◆ Instructions for the task
Using the article on the accounting profession, decide whether each statement below agrees with it, answering yes or no and quoting the deciding words: 1. Koltin is the president of Koltin Consulting Group. 2. The Emerge Summit took place in person. 3. Koltin expects the war for talent to improve next year.

◆ Excerpt provided
========
A surfeit of client work and high revenues are blinding the accounting profession to the work it needs to do to prepare for the massive changes coming its way, according to leading consultant Allan Koltin.
"Change and innovation only happen in our firms when the change is determined to be better than the status quo," Koltin, the president of Koltin Consulting Group, told an audience of accounting marketers at the Association for Accounting Marketing's Emerge Summit, held virtually last week. "And right now, the status quo seems pretty good. Too many firms have their heads in the sand, because the feeding at the trough is pretty good."
After a surprisingly successful COVID pandemic, firms have their heads down, focused on their current work — and are ignoring the major challenges that are coming their way.
"There's been more change in the past three years than in the previous 40," he said. "If you're not doing deep strategic planning in your firm right now, with all the things going on, you're in trouble."
"We're too busy being busy," he added, warning that firms need to start work now to address challenges like the war for talent, the move to a focus on advisory services, private equity's inroads into the profession, and much more.
1. The staff shortage. "This war for talent is not going to get better next year," Koltin said. "Loyalty used to mean that whatever accounting firm you went to first, you were going to be there your entire life. Loyalty now means, 'While I'm here, I'll give you all I have, but if something better comes along, I'm out.'"
========
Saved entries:

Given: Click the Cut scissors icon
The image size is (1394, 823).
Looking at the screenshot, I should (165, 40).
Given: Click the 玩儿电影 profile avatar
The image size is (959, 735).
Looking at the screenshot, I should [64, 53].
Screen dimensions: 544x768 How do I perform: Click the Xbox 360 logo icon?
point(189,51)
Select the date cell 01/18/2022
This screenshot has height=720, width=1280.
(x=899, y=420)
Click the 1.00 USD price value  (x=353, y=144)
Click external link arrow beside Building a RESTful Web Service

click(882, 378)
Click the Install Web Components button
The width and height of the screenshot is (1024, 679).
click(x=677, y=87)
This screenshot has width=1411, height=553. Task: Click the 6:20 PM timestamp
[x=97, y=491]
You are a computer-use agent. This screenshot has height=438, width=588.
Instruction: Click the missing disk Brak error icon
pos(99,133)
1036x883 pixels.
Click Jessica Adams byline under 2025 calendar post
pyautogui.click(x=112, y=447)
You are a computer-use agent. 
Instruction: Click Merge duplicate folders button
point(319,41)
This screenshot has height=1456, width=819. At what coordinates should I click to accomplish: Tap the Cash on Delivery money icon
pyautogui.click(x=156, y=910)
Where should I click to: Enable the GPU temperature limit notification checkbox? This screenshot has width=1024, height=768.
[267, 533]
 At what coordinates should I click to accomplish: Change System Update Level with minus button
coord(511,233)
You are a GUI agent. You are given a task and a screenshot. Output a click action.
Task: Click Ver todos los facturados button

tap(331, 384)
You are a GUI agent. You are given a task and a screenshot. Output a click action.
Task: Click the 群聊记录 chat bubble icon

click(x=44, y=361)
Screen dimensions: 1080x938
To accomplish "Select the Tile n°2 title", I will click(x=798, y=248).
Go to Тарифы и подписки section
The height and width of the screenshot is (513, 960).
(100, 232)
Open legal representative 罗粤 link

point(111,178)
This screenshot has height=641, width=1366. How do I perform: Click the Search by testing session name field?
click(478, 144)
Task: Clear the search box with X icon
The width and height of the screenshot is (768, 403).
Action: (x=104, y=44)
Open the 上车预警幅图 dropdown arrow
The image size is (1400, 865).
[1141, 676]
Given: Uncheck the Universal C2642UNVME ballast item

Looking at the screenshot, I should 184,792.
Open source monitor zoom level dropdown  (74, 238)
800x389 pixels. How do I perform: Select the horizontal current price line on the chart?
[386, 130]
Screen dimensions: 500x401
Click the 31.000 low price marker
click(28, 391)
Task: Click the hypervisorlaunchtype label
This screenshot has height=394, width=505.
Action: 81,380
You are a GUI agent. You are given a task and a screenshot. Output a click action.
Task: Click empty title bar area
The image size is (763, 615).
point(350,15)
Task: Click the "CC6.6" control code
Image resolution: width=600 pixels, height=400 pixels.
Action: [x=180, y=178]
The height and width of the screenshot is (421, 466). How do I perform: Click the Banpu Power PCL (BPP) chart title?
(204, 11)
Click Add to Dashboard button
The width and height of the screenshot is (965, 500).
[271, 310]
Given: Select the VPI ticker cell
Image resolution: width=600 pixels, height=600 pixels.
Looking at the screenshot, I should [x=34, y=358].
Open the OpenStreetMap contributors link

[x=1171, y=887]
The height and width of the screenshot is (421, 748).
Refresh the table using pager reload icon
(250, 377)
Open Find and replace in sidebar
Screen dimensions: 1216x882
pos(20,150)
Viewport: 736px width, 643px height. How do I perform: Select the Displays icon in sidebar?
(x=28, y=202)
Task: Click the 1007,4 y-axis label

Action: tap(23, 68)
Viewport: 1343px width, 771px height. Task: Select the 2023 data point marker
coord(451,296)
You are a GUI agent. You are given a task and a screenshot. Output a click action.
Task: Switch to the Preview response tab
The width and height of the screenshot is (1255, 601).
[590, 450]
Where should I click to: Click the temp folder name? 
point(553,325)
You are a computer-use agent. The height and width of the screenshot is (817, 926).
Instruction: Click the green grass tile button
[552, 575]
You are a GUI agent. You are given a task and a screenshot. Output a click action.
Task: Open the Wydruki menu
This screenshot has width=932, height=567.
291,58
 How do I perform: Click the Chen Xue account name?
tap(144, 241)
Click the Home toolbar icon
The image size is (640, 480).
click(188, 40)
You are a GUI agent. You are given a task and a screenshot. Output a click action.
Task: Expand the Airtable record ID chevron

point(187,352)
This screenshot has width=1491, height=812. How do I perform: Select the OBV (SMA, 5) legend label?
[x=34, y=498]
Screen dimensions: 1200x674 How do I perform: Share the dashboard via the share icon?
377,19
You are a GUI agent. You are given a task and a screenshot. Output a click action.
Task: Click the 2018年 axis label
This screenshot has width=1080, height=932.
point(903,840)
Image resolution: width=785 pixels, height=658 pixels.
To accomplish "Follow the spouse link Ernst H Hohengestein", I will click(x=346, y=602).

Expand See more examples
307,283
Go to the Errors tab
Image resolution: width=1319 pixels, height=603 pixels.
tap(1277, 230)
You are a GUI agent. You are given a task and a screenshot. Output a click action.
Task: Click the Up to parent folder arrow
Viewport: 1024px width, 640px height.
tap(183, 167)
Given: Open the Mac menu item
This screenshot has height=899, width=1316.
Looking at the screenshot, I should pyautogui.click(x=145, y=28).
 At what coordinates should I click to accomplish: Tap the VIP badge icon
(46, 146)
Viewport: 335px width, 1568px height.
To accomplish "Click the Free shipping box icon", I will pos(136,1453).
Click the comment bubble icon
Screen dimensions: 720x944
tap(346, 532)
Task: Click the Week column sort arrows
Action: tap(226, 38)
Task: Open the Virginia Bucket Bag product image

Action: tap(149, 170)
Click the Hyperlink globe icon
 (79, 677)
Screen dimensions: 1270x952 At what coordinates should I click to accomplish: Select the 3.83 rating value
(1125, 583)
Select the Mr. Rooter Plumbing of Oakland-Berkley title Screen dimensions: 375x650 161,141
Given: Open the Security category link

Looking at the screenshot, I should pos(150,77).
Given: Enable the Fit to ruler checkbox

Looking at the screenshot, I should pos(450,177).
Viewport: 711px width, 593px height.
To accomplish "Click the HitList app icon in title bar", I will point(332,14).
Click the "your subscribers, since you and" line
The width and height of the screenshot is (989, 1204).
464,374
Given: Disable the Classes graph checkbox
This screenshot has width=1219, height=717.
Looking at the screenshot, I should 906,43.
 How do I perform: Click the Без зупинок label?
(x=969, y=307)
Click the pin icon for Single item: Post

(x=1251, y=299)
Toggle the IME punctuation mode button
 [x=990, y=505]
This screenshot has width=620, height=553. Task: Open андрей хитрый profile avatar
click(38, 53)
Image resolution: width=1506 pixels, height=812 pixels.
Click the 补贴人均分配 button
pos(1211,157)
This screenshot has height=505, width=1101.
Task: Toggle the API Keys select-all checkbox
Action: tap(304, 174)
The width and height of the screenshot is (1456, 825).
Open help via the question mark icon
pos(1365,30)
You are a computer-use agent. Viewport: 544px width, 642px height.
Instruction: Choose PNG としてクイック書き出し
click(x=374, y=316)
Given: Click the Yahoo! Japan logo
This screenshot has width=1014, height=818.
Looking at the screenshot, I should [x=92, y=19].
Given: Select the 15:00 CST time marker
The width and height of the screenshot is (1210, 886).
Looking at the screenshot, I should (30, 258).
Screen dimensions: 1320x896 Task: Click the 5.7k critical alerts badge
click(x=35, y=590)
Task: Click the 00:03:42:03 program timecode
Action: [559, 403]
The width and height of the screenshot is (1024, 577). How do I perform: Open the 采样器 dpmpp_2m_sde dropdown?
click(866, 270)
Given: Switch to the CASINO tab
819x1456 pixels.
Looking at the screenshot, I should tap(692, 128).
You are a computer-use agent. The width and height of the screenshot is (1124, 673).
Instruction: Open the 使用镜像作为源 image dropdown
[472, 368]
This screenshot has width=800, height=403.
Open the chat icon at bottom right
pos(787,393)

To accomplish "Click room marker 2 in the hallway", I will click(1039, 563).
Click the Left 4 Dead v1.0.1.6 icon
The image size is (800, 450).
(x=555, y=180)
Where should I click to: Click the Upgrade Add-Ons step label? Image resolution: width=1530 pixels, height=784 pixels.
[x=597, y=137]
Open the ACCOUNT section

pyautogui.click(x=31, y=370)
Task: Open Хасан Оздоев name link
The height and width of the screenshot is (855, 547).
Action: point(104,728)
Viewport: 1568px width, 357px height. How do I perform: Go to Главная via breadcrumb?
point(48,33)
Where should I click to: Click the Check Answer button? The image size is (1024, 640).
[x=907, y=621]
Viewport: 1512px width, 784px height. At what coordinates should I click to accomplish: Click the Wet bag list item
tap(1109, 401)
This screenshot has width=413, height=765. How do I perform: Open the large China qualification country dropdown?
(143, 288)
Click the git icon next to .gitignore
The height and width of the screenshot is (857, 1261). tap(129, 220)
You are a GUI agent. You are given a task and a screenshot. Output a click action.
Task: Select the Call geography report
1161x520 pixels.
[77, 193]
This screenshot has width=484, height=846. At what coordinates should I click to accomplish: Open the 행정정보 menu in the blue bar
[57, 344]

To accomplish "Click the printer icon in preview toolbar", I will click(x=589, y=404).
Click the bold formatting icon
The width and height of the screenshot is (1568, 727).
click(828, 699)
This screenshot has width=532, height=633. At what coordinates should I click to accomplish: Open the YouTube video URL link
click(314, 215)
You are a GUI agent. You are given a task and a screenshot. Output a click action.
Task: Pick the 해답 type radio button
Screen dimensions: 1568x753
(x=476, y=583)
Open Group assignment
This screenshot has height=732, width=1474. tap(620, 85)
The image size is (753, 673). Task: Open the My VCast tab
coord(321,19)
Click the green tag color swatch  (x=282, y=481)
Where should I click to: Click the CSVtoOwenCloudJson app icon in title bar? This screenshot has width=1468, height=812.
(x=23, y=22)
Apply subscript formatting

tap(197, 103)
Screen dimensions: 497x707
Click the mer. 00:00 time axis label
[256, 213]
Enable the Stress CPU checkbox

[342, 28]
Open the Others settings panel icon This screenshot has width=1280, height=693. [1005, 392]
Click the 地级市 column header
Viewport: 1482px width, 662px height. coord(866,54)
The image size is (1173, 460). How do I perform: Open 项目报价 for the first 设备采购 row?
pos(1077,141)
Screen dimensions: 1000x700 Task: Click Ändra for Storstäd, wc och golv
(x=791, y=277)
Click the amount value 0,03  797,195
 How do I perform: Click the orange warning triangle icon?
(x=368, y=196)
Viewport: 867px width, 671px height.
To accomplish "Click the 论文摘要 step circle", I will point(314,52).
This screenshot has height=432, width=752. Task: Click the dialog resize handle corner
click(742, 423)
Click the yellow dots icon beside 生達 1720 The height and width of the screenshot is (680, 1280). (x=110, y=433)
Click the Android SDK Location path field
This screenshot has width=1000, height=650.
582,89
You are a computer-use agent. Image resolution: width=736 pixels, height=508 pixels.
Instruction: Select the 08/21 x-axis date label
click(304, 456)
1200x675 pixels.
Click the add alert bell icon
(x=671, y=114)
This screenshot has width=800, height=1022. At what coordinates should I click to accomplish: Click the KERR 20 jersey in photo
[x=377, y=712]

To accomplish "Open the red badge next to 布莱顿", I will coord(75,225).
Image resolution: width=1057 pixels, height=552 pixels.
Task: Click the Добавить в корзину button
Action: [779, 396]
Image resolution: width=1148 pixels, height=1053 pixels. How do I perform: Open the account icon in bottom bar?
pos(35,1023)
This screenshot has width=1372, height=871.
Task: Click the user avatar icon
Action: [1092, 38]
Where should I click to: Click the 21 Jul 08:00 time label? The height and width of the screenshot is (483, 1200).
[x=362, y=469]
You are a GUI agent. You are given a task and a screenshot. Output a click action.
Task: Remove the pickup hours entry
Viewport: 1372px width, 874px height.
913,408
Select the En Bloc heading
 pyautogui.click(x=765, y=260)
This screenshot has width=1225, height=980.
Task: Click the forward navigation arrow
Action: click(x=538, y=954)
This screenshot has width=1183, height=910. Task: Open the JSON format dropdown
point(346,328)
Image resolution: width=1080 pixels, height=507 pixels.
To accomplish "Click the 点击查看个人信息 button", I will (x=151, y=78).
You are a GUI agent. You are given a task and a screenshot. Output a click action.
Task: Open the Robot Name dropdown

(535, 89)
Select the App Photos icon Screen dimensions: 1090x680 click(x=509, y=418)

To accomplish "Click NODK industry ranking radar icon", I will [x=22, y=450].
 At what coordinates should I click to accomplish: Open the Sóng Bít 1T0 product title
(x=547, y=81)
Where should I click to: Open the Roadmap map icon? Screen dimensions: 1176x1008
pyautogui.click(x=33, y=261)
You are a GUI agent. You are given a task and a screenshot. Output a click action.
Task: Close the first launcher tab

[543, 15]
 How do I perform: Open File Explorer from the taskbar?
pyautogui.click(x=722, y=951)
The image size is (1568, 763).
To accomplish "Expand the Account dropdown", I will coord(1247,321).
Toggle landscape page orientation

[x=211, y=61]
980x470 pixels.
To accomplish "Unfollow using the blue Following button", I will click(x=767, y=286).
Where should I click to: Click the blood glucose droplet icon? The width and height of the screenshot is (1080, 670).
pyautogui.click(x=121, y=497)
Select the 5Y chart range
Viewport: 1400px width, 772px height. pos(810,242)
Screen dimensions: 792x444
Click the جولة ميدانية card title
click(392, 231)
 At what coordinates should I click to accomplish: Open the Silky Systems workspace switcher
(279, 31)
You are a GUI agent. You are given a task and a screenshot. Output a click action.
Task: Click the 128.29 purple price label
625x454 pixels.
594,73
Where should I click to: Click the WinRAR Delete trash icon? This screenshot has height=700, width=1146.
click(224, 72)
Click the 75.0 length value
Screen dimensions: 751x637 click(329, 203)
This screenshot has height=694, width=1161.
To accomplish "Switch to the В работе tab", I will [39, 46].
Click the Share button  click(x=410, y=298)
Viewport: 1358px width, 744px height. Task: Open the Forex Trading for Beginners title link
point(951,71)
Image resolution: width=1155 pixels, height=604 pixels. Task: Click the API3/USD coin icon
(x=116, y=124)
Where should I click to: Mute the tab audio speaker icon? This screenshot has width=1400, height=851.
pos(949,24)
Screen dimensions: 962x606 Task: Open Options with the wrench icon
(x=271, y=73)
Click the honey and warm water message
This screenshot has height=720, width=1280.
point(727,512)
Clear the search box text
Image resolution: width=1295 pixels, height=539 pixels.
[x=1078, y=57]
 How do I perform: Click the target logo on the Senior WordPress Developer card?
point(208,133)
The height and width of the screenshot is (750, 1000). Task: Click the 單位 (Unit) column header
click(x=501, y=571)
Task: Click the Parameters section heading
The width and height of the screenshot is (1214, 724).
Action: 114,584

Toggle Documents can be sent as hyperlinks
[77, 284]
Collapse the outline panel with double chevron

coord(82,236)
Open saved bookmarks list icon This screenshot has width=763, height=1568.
========
◆ Output of the exercise
1. Yes: "Koltin, the president of Koltin Consulting Group"
2. No: "held virtually last week"
3. No: "This war for talent is not going to get better next year"